Coffee prices on Tuesday calmed a bit in the market although it saw robusta at a 2-1/2 year high with July ICE Robusta coffee closed up +8 (+0.51%).  The prices remain high on concerns over Brazil’s harvest.  Rainfall in the main coffee-growing region, Minas Gerais, was 6.7 mm last week, which equates to a meagre 38% of the normal average.  

However, July arabica coffee on Tuesday closed down -1.30 (-0.80%) after the futures price retreated from a new 4-1/2 year high on Tuesday in response to a statement from the president of Colombia coffee grower group Fedecafe, who reported around 500 trucks of beans had made it to the port at Buenaventura. As we previously reported the country was struggling with logistics after widespread protests left roads and ports blocked.

The protests, over tax reforms, have been ongoing since late April and were impacting coffee exports to such a degree that traders were having to offer clients alternatives.

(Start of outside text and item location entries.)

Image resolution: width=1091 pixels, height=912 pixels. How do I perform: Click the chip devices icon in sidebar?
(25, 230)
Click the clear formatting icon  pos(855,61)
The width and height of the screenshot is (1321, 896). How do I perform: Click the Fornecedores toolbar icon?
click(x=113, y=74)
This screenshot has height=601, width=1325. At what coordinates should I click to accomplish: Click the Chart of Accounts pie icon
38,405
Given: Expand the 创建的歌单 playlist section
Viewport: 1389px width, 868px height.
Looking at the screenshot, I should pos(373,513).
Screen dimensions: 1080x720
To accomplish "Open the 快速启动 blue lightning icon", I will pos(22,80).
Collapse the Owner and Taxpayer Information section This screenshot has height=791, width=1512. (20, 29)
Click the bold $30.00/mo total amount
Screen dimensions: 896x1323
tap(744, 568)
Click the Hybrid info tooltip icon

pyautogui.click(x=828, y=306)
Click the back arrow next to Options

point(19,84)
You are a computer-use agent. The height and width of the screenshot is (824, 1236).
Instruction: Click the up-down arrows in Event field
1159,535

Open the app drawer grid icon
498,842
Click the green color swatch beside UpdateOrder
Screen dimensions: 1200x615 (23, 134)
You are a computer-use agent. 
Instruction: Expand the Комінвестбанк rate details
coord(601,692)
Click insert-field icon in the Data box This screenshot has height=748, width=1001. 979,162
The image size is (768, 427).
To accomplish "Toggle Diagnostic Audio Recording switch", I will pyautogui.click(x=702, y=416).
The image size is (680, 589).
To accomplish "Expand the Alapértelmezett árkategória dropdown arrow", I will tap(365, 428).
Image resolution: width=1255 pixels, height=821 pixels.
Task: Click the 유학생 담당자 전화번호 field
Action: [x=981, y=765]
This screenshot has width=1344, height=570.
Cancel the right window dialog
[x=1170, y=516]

But the biggest issue remains the ongoing drought in Brazil which looks set to continue to impact harvests, with some predictions of a 23% drop in overall production, which would see the country back at production levels not seen for over 4 years, with circa 48.8 mln bags.

Last month, the International Coffee Organization (ICO) cut its 2020/21 global coffee production estimate to 169.6 mln bags down from an earlier estimate of 171.9 mln bags, which comes at a time when the vaccination programmes in many countries are accelerating, leading to hope that cafes will soon reopen, igniting demand from the sector.

Coffee prices have support from the outlook for increased demand as a faster pace of Covid vaccinations allows more restaurants and coffee shops to reopen throughout the world.

Vietnam, the largest producer of Robusta coffee, reported a fall in exports YoY from Jan to May by 11.4% to 720,000 Tonnes, which helps explain why robusta prices are staying buoyant.